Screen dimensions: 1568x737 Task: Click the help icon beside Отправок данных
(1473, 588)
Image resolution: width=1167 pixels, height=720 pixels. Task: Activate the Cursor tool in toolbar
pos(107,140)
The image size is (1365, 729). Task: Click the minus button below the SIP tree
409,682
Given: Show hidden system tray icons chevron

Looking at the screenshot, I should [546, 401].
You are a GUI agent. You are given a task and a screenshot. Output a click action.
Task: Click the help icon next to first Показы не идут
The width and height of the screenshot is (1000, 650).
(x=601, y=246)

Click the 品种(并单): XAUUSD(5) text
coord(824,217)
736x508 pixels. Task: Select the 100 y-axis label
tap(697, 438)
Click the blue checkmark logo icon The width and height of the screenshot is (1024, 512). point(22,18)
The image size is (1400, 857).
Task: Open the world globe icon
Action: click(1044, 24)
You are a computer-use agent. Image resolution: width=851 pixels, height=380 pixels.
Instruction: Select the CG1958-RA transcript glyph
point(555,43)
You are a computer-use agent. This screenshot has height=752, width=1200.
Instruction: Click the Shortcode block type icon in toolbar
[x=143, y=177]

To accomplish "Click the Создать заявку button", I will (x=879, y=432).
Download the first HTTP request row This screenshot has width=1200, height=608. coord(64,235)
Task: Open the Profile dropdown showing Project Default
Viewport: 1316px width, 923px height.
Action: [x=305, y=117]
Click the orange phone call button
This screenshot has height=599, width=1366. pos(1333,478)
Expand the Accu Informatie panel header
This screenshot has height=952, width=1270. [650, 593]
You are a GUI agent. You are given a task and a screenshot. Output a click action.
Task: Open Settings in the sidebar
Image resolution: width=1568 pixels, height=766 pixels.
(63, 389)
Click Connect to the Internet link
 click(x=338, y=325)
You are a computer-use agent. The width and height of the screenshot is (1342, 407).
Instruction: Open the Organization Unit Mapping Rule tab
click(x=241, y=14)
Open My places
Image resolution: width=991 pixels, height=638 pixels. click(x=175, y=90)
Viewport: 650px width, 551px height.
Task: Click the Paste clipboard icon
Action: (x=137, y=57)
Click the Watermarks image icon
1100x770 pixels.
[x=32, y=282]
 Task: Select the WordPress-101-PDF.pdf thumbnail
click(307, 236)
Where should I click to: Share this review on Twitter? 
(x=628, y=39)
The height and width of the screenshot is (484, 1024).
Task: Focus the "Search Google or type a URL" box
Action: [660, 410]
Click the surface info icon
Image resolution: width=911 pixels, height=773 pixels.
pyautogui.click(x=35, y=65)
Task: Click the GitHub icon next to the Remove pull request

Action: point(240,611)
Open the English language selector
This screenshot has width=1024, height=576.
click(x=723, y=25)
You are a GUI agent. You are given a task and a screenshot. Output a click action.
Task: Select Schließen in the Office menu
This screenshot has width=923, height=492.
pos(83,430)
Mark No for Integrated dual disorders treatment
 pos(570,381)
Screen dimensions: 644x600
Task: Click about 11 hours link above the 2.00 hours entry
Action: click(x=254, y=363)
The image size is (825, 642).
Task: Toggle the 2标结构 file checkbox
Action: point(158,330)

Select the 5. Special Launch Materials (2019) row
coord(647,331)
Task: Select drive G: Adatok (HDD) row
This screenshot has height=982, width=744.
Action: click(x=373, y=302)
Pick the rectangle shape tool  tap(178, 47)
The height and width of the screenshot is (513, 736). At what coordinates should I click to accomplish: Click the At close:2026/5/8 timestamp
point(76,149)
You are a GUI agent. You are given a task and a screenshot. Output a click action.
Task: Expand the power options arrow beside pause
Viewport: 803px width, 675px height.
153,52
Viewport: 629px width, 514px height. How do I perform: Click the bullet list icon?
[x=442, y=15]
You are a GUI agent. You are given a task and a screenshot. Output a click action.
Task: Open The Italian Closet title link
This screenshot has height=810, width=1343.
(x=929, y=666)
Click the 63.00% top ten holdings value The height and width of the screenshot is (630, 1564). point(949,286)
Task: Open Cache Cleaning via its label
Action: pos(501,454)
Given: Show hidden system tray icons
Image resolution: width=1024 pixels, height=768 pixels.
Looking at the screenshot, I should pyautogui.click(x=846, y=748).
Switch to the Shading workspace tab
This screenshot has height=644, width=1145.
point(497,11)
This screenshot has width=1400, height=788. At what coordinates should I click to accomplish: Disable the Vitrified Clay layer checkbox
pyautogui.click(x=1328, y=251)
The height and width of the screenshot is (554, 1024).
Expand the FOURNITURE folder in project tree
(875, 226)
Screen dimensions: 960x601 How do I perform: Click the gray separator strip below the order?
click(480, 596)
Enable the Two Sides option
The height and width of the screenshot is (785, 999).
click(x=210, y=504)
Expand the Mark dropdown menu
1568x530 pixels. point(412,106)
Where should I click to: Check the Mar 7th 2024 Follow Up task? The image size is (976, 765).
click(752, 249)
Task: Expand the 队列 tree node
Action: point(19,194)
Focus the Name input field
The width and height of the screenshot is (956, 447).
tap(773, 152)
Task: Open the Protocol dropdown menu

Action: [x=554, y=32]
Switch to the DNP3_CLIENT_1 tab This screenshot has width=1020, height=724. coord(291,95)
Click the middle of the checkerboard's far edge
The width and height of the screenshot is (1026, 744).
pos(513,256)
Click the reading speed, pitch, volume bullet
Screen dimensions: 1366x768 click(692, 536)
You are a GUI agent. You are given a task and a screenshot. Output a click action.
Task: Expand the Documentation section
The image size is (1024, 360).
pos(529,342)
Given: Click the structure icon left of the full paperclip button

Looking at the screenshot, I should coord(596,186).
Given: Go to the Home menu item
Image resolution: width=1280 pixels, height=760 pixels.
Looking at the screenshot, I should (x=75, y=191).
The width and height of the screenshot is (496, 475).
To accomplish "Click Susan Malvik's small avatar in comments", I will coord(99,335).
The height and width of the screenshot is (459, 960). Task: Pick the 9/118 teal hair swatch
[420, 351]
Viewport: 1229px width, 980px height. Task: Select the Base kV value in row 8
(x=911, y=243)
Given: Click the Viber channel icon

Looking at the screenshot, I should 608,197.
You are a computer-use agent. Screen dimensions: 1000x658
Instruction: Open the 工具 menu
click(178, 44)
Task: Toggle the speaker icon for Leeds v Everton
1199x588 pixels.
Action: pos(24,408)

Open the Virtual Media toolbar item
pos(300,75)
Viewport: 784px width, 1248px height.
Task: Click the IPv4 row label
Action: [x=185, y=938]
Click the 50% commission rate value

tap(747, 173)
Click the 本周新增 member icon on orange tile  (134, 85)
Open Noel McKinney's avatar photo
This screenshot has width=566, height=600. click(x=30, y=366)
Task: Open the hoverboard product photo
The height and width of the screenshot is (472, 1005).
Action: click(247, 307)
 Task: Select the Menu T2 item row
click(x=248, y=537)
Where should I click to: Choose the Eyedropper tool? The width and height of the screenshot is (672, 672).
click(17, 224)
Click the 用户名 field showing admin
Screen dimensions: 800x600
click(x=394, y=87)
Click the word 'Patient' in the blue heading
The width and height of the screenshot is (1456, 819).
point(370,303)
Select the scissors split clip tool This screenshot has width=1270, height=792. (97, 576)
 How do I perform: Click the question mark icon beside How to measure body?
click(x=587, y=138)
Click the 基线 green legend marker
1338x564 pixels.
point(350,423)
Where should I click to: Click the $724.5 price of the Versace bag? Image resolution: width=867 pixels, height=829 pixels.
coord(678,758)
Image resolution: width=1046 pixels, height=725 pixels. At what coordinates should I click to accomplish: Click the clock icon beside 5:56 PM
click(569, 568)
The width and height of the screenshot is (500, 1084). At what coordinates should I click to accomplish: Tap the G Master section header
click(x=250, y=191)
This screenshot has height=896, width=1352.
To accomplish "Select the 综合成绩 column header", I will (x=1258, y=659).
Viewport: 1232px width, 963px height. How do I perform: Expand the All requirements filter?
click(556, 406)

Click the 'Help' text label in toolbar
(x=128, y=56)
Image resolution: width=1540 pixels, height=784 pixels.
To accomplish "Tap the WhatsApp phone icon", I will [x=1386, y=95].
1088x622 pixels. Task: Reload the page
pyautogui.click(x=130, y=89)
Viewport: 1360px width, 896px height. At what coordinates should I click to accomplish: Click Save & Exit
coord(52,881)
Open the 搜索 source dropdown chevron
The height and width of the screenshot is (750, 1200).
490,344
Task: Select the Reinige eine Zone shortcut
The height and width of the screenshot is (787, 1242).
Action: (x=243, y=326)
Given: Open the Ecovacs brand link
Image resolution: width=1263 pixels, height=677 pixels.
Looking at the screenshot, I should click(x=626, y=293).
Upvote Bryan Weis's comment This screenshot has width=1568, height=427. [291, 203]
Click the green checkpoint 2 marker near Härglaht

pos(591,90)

· · · · ·

• [PROBLEM STATEMENT]
In the records above, return precisely the line containing "Task: Select the Reinige eine Zone shortcut" and each line that comes after it, up to the final one.

• [ANSWER TO THE EXERCISE]
Task: Select the Reinige eine Zone shortcut
The height and width of the screenshot is (787, 1242).
Action: (x=243, y=326)
Given: Open the Ecovacs brand link
Image resolution: width=1263 pixels, height=677 pixels.
Looking at the screenshot, I should click(x=626, y=293).
Upvote Bryan Weis's comment This screenshot has width=1568, height=427. [291, 203]
Click the green checkpoint 2 marker near Härglaht

pos(591,90)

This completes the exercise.